INSTRUCCIONES:
A: Transcribe sin cambios el fragmento de la columna sobre la democracia que va desde "Así va Colombia, denunciando" hasta "hicieron. ¿Ahora se sorprenden?", ambos incluidos.
B: Responde a partir de la columna sobre la democracia:
(i) ¿En qué consiste la falacia ad hominem?
(ii) ¿Cuántos años duró el Reich que prometió Hitler?
(iii) ¿En qué mes y año se produjo la decisión mayoritaria que rechazó el acuerdo de paz con las FARC?

TEXTO PROPORCIONADO:
+===+

Hace poco reflexionábamos con estudiantes de Política Global sobre los elementos fundamentales de una democracia. Hoy se acepta que no es suficiente con tener elecciones libres, frecuentes y justas; sino que se requiere un sistema de frenos y contrapesos robusto, que garantice el ejercicio del poder limitado socialmente, es decir, la política. Sin embargo, vemos cómo en la región se acepta y se defiende a quienes desde la jefatura del estado buscan imponer su voluntad por encima de la carta política y, por lo tanto, de los derechos fundamentales.
Me llama mucho la atención cómo hay quienes critican al actual presidente de la república por atacar a la rama judicial y al legislativo, denunciando una actitud autoritaria y un irrespeto a la democracia colombiana, pero a renglón seguido comparten imágenes de otros presidentes que hacen lo mismo, pero que representan otro extremo ideológico. Esa contradicción y su aceptación son realmente el germen del totalitarismo, y entre más rápido lo denunciemos e interioricemos como sociedad, mucho mejor. Hitler llegó al poder ganando elecciones y movilizando a las masas en contra de la amenaza comunista, prometiendo un nuevo Reich que duraría mil años. Él experimentó que apenas duró nueve, pero el costo en vidas, en destrucción de infraestructura, en contaminación de la mentalidad europea es algo que aún hoy está pasando cuenta de cobro.
La falacia ad hominem consiste en atacar a la persona, dejando a la sombra la refutación del argumento. Estanislao Zuleta lo llamaba la “no reciprocidad lógica” e insistía en que alegábamos esencialismo en el caso del otro, pero exigíamos circunstancialismo cuando tenía que ver con nosotros. Es decir, el otro es malo y lo que hizo o dijo es apenas un reflejo de esa maldad, mientras que nosotros somos buenos y si dijimos lo mismo, ello se desprende de unas circunstancias particulares.
Así va Colombia, denunciando las actitudes y actos de un jefe de Estado al que se acusa de autoritario, no por sus formas y contradicciones, sino por el proyecto político que trata de imponer, que, dicho sea de paso, no me gusta nada. ¿Por qué no hubo escándalo cuando otro jefe de Estado decidió irrespetar la decisión mayoritaria en octubre de 2016 que rechazó el acuerdo de paz con las FARC? Pues porque en ese momento sectores importantes del establecimiento, que incluye a la academia, veían en ese acuerdo algo que era menester lograr, incluso por encima del marco constitucional, y así lo hicieron. ¿Ahora se sorprenden?

+===+

DATOS PROPORCIONADOS:
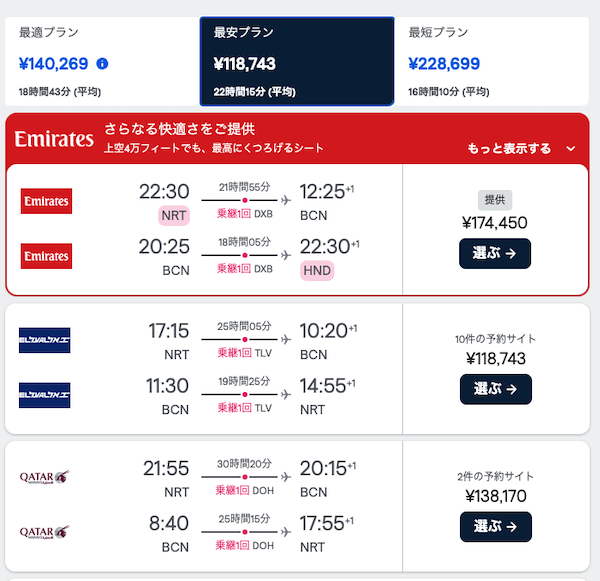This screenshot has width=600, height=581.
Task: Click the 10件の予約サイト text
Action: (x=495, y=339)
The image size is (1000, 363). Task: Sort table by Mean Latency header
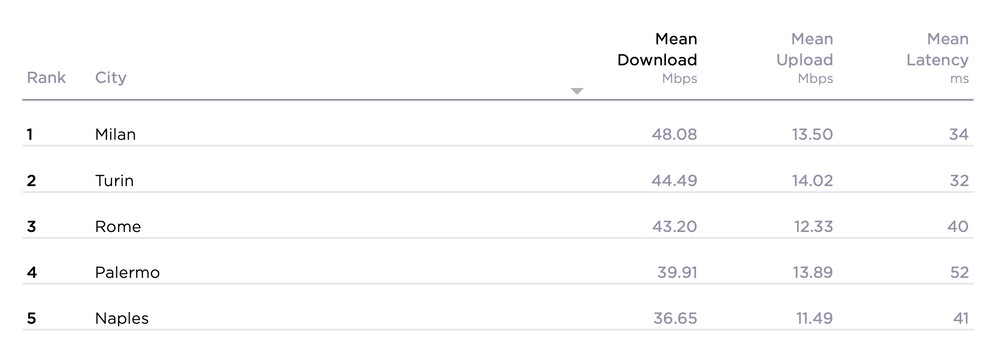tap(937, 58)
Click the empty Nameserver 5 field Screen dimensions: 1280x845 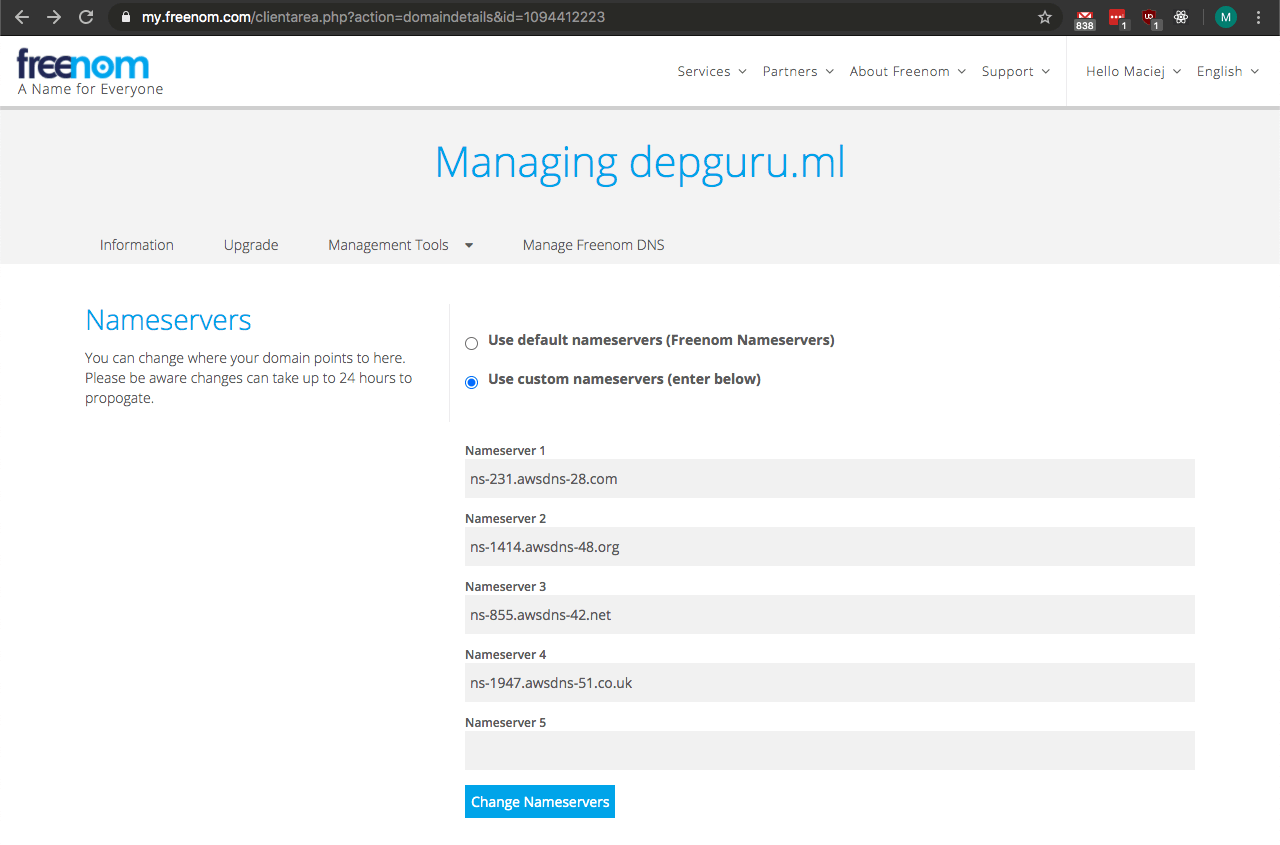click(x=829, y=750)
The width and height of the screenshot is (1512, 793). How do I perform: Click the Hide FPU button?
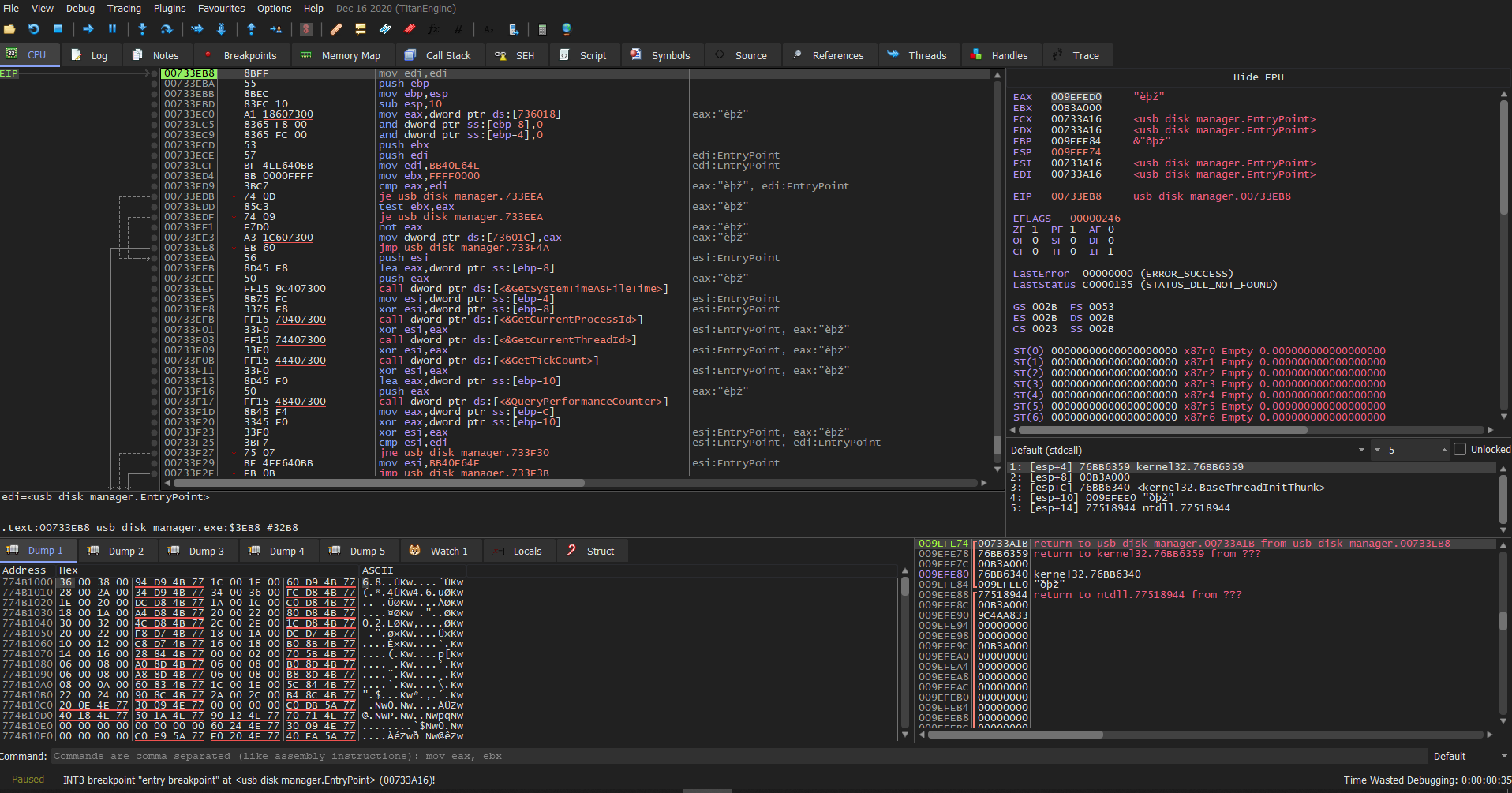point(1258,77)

+===+

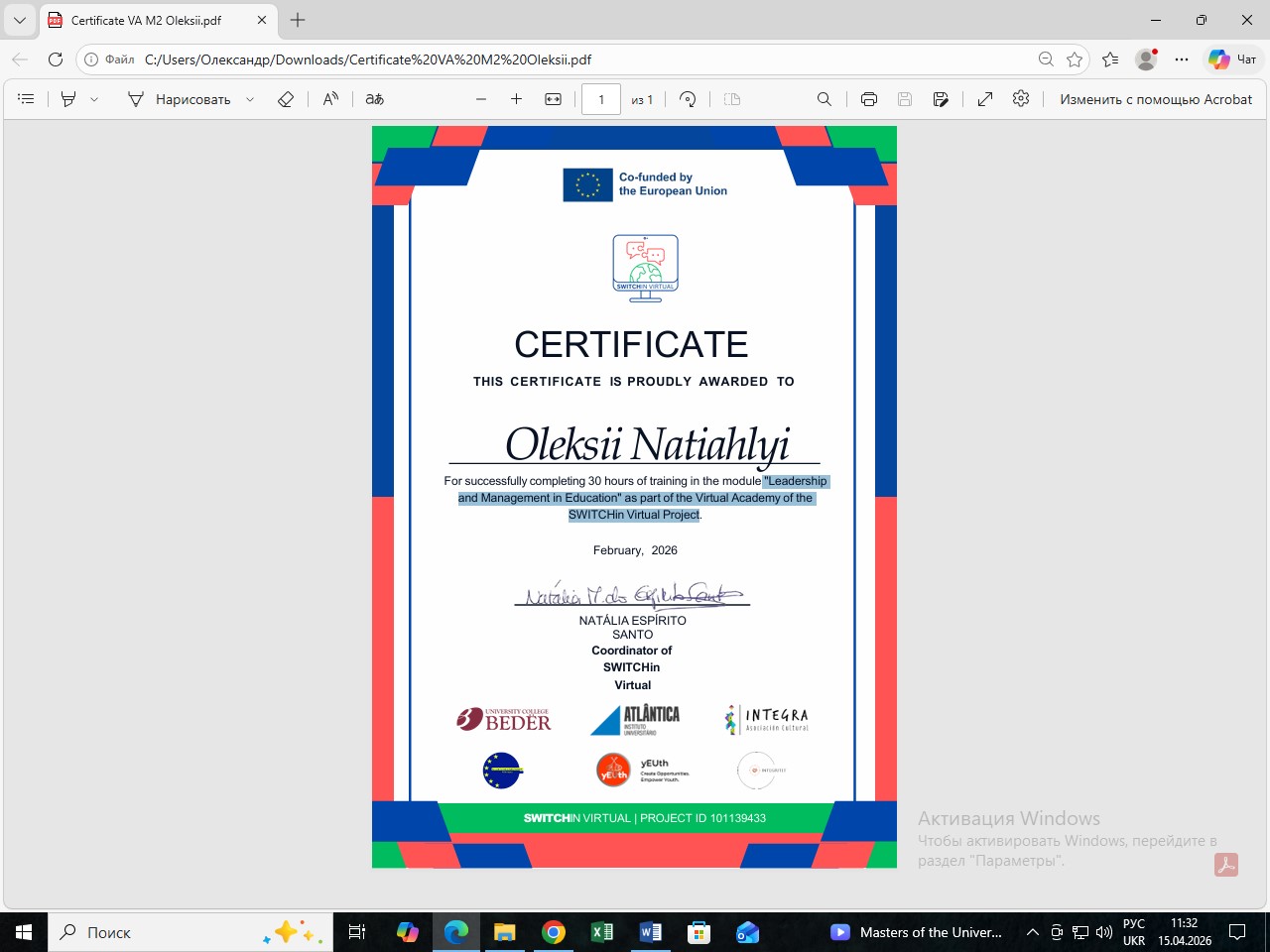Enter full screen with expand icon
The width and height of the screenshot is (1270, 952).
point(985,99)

+===+

RESULTADOS DEL EJERCICIO:
A:
Así va Colombia, denunciando las actitudes y actos de un jefe de Estado al que se acusa de autoritario, no por sus formas y contradicciones, sino por el proyecto político que trata de imponer, que, dicho sea de paso, no me gusta nada. ¿Por qué no hubo escándalo cuando otro jefe de Estado decidió irrespetar la decisión mayoritaria en octubre de 2016 que rechazó el acuerdo de paz con las FARC? Pues porque en ese momento sectores importantes del establecimiento, que incluye a la academia, veían en ese acuerdo algo que era menester lograr, incluso por encima del marco constitucional, y así lo hicieron. ¿Ahora se sorprenden?

B:
(i) En atacar a la persona, dejando a la sombra la refutación del argumento.
(ii) Apenas nueve años.
(iii) En octubre de 2016.